Depuis une première monographie illustrée lui ayant été consacrée en France dans la très belle collection « Poètes d’aujourd’hui » chez Seghers en 1964 (sous la plume de Luc Bérimont), on trouve une dizaine d’ouvrages consacrés à Félix Leclerc (1914-1988).
L’essai de Ginette Pelland part d’une synthèse de diverses sources et de commentaires afin d’analyser successivement les écrits autobiographiques, puis les œuvres théâtrales, romanesques, poétiques de notre célèbre poète, en plus de présenter ses essais et plusieurs des chansons. Les passages les plus intéressants racontent la genèse de « Notre sentier », composée en 1934, et de plusieurs autres chansons – les « classiques », comme « Le Petit Bonheur », mais aussi les chansons moins connues.
Félix Leclerc, écrivain du pays n’est pas tout à fait une biographie, ni une étude systématique sur le nationalisme québécois ; les œuvres sont mises en perspective selon leur contenu, les valeurs qu’elles prônent et la critique qu’elles suscitèrent lors de leur parution. Les débuts de l’écrivain Félix Leclerc furent très difficiles : la critique du grand Marius Barbeau – partisan acharné du bon perlé français – écorcha son tout premier livre paru en 1947. Comme on le sait, les grandes reconnaissances et la consécration sont d’abord venues d’Europe. L’animateur québécois Jacques Normand a d’ailleurs joué un rôle de catalyseur autour de 1950.

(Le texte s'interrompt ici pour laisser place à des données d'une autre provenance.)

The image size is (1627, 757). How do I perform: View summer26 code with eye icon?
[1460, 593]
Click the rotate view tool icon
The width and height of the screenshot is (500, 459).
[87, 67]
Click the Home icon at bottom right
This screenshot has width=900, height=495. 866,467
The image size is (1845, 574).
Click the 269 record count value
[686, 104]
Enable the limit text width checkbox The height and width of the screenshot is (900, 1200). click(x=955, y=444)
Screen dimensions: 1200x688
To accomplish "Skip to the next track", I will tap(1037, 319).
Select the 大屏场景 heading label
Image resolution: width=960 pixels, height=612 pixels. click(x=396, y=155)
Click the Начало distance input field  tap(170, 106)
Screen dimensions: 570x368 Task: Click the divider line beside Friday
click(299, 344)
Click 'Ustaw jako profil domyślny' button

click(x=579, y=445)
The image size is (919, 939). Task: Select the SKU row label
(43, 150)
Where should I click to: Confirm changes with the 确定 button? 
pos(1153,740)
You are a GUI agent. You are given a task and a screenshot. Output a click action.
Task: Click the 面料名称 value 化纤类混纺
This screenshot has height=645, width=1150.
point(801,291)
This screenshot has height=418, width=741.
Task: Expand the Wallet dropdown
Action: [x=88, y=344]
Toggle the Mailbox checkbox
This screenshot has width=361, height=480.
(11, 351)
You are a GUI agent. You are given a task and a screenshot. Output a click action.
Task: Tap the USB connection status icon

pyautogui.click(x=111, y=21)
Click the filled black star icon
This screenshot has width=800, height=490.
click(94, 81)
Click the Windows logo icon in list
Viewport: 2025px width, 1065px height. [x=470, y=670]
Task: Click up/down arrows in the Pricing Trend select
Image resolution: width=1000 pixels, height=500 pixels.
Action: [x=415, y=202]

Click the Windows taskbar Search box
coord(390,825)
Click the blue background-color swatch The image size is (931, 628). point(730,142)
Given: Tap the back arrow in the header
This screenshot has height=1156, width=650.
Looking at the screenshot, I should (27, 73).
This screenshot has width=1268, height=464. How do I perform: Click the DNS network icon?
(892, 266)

Ce très beau portrait littéraire mérite d’être lu, même si l’éditeur Michel Brûlé n’a pas su repérer certaines répétitions dans le texte. Ainsi, l’épisode du retour du jeune Félix Leclerc à la ferme de ses parents, déjà présent dans le livre Moi, mes souliers, est ici relaté deux fois, au début et à la fin du livre. « Heureusement que tu as de l’argent », lui dit son pauvre père en l’apercevant en pleine nuit, près du seuil de la maison familiale, après une longue absence. Mais le fils prodigue était alors sans le sou et trop honteux pour l’avouer.
Pourquoi lira-t-on ce livre de Ginette Pelland au lieu des savoureux ouvrages autobiographiques de Félix Leclerc ? Probablement parce que contrairement à Pieds nus dans l’aube et Moi, mes souliers, le livre Félix Leclerc, écrivain du pays rassemble des commentaires sur les œuvres ainsi que plusieurs analyses subséquentes qui ajouteront à notre compréhension du contexte dans lequel évolua le poète. La fantaisie inimitable et la touche personnelle que Félix Leclerc savait transmettre dans ses premiers livres sont ici compensées par un point de vue externe et un jugement général sur une œuvre immensément riche.